[[ DATA FOR THIS EXERCISE, beginning ]]
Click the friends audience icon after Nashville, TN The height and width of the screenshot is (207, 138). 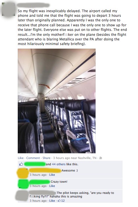click(x=101, y=158)
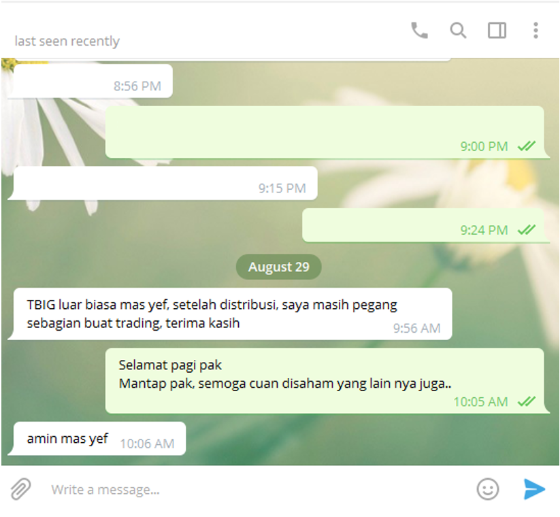The width and height of the screenshot is (560, 517).
Task: Click read checkmarks on 10:05 AM message
Action: (x=527, y=401)
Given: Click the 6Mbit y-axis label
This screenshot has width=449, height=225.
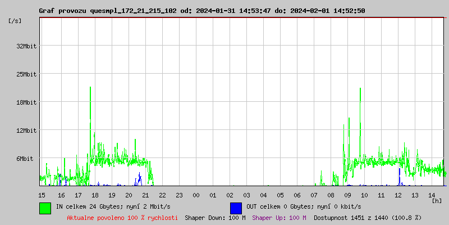Looking at the screenshot, I should coord(28,159).
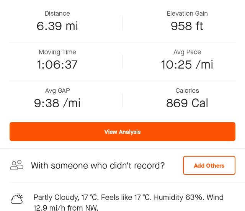The image size is (245, 211).
Task: Click the Distance label
Action: tap(57, 13)
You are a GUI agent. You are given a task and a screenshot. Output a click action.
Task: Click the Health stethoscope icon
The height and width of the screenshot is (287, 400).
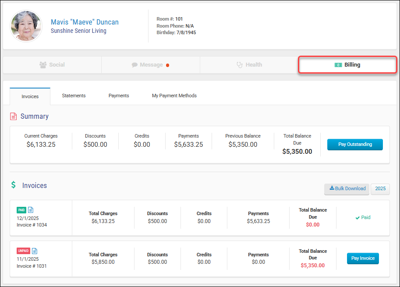click(240, 65)
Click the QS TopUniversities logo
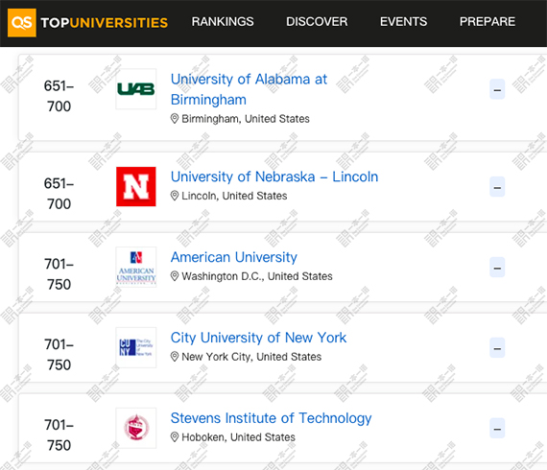Viewport: 547px width, 470px height. 87,23
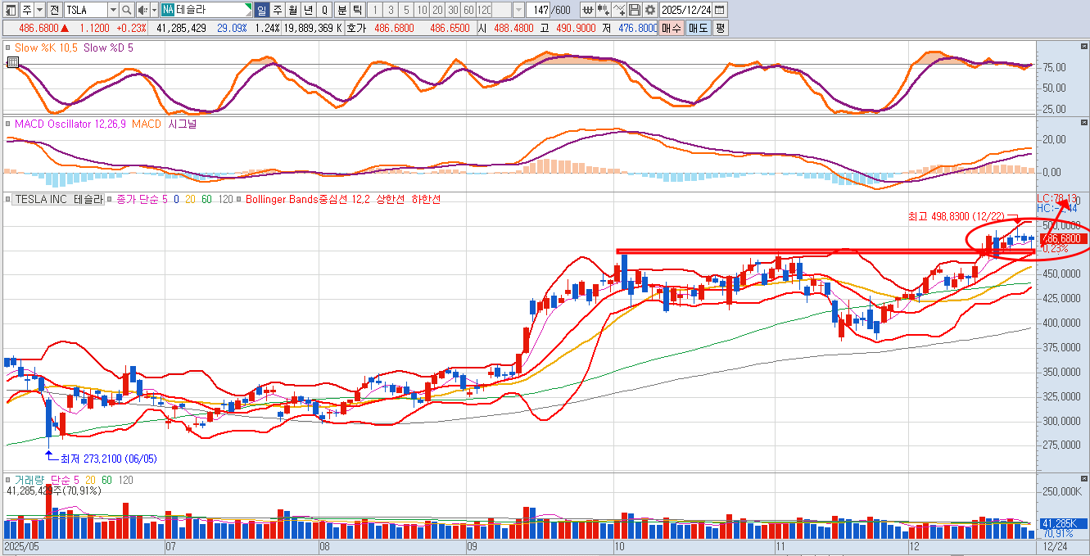This screenshot has height=556, width=1090.
Task: Select the daily (일) chart period
Action: point(261,10)
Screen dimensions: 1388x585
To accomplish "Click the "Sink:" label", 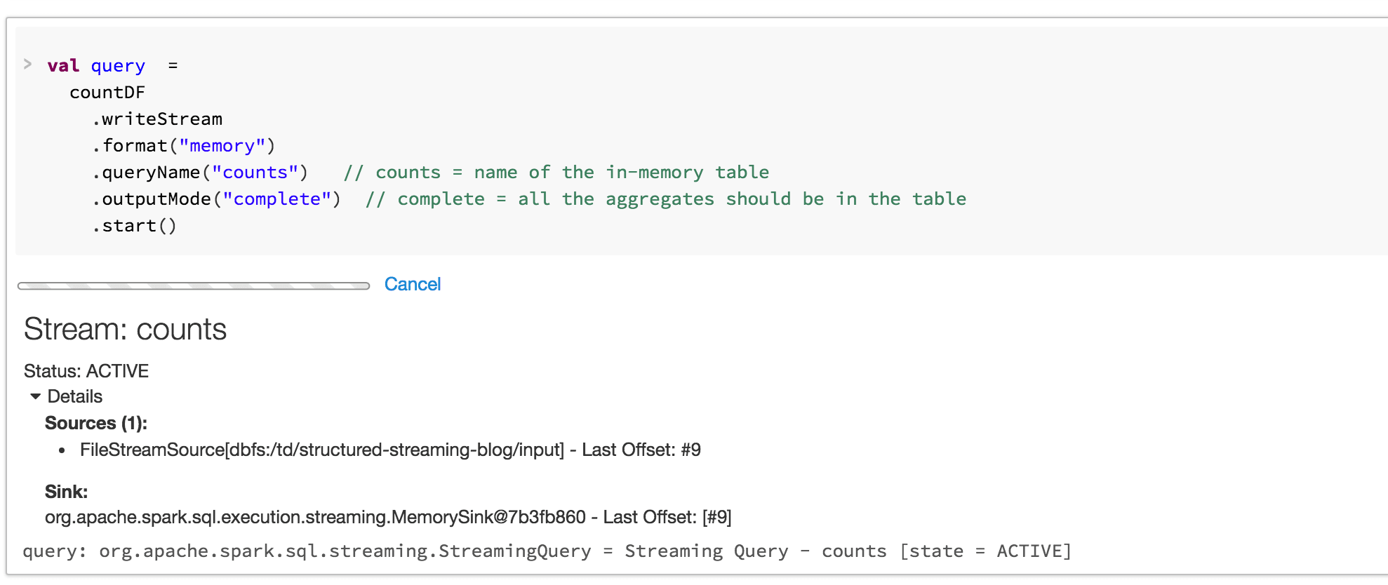I will tap(66, 492).
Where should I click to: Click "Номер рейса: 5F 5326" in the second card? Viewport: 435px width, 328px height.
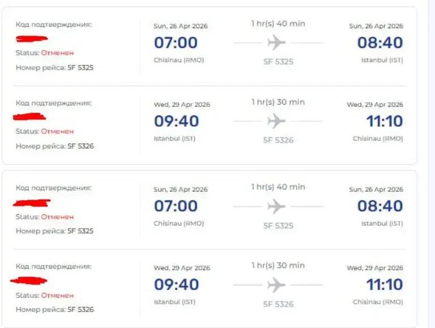tap(54, 309)
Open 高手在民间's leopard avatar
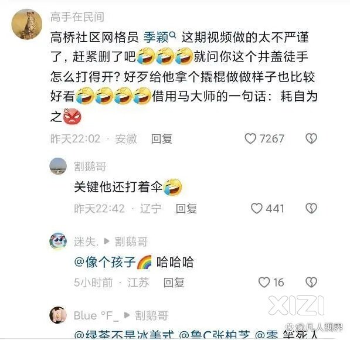The height and width of the screenshot is (340, 350). pyautogui.click(x=27, y=25)
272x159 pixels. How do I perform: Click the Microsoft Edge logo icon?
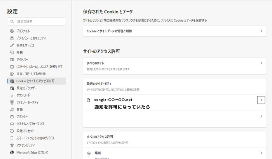12,152
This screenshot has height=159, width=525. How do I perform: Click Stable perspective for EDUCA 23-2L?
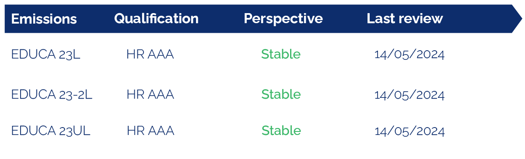[281, 94]
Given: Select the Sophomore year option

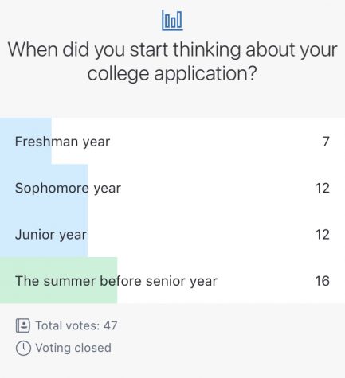Looking at the screenshot, I should pyautogui.click(x=172, y=188).
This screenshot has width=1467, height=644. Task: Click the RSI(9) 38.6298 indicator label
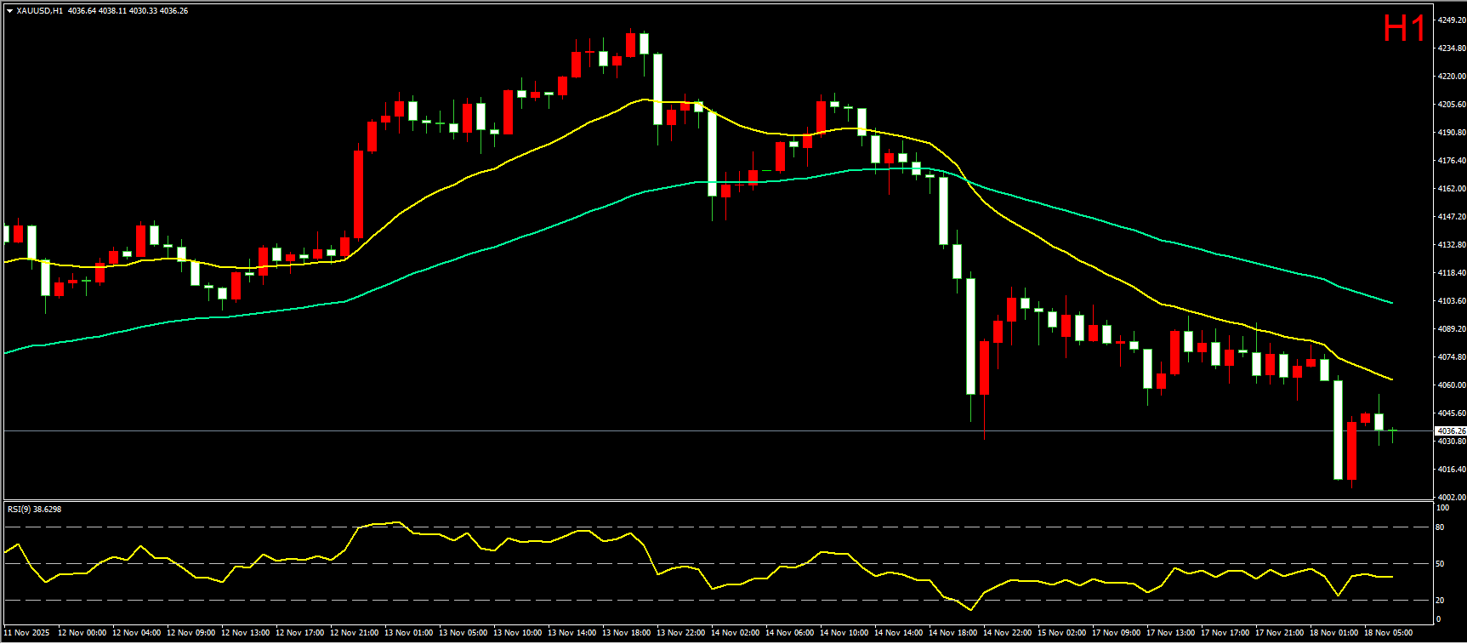point(34,509)
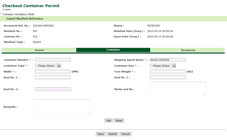Screen dimensions: 227x140
Task: Click inside the Remarks text area
Action: pyautogui.click(x=63, y=107)
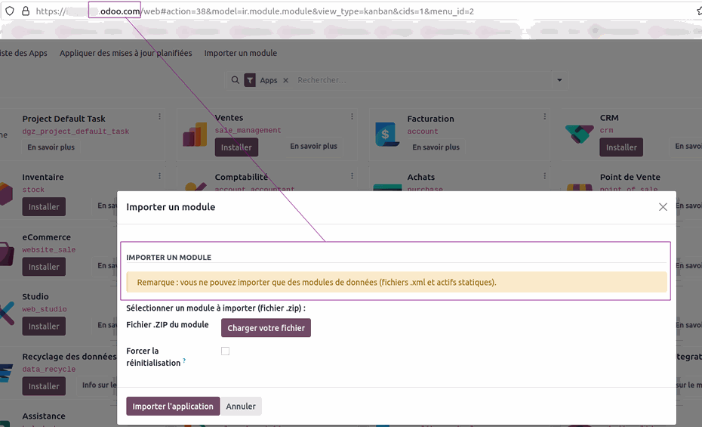
Task: Remove the Apps filter facet
Action: click(285, 80)
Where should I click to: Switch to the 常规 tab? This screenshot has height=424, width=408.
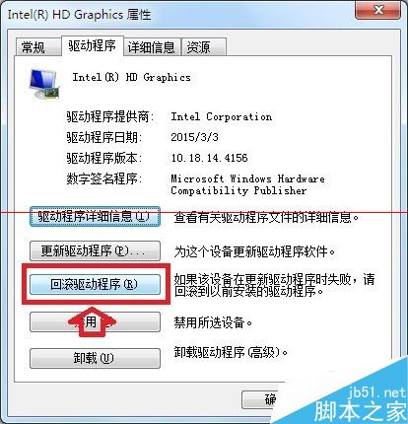click(34, 47)
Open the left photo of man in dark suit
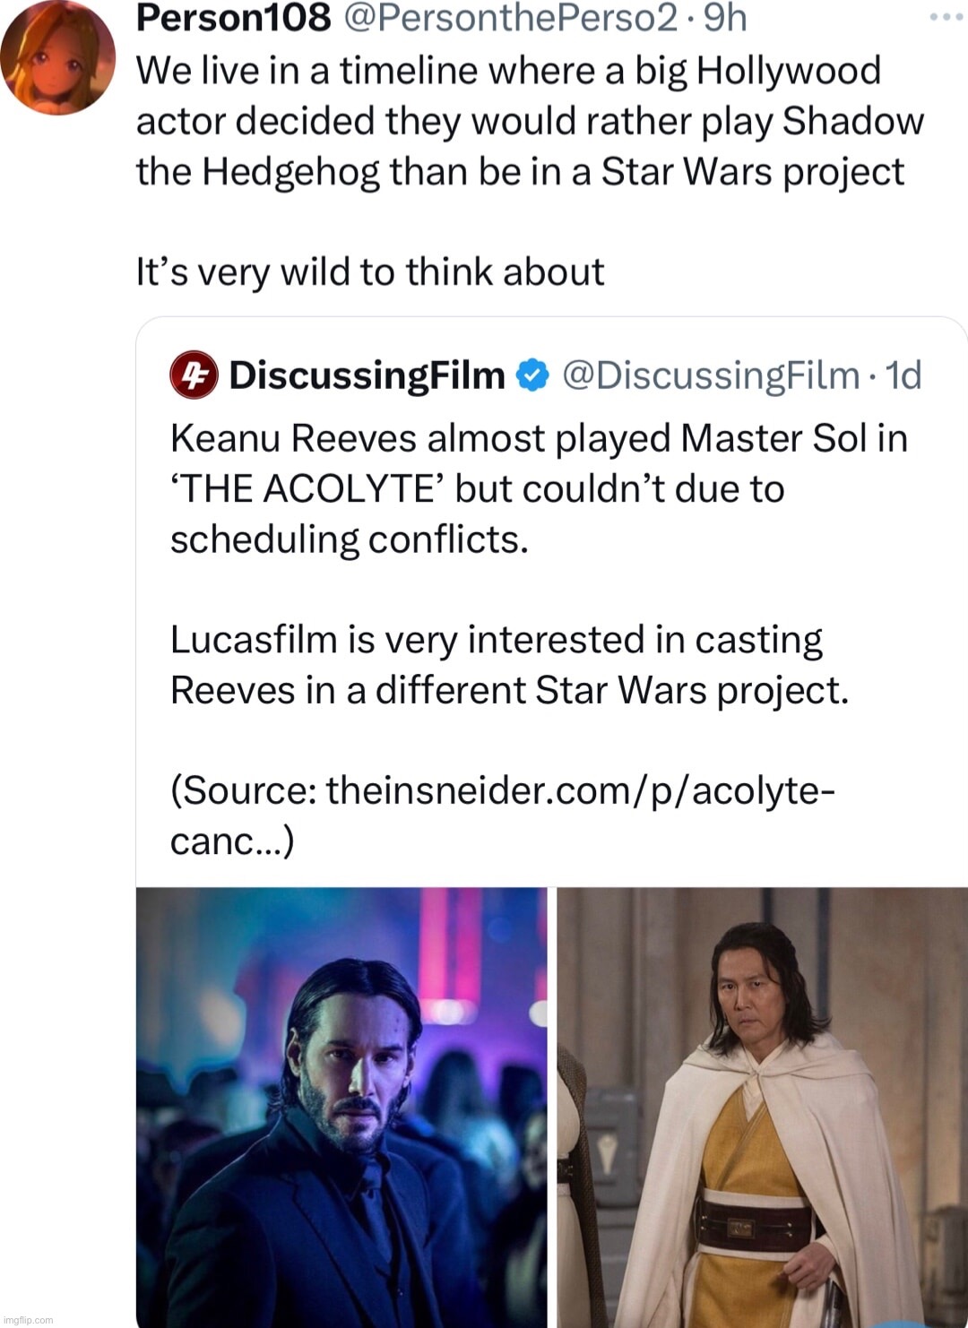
[[ DATA FOR THIS EXERCISE, end ]]
■ **GOAL OF THE EXERCISE**: Once the pictures are set aside, what is needed is the lines from the line with "272x159 pixels. How" through the end of the data, written out exactly and alone.

■ **TASK OUTPUT**:
272x159 pixels. How do I perform: Click the Microsoft Edge logo icon?
12,152
This screenshot has height=159, width=525. How do I perform: Click Stable perspective for EDUCA 23-2L?
[281, 94]
Given: Select the Sophomore year option

Looking at the screenshot, I should pyautogui.click(x=172, y=188).
This screenshot has width=1467, height=644. Task: Click the RSI(9) 38.6298 indicator label
point(34,509)
Screen dimensions: 227x140
Task: Click inside the Remarks text area
Action: pyautogui.click(x=63, y=107)
Task: Remove the Apps filter facet
Action: click(285, 80)
Where should I click to: Switch to the 常规 tab? This screenshot has height=424, width=408.
click(34, 47)
Open the left photo of man in dark suit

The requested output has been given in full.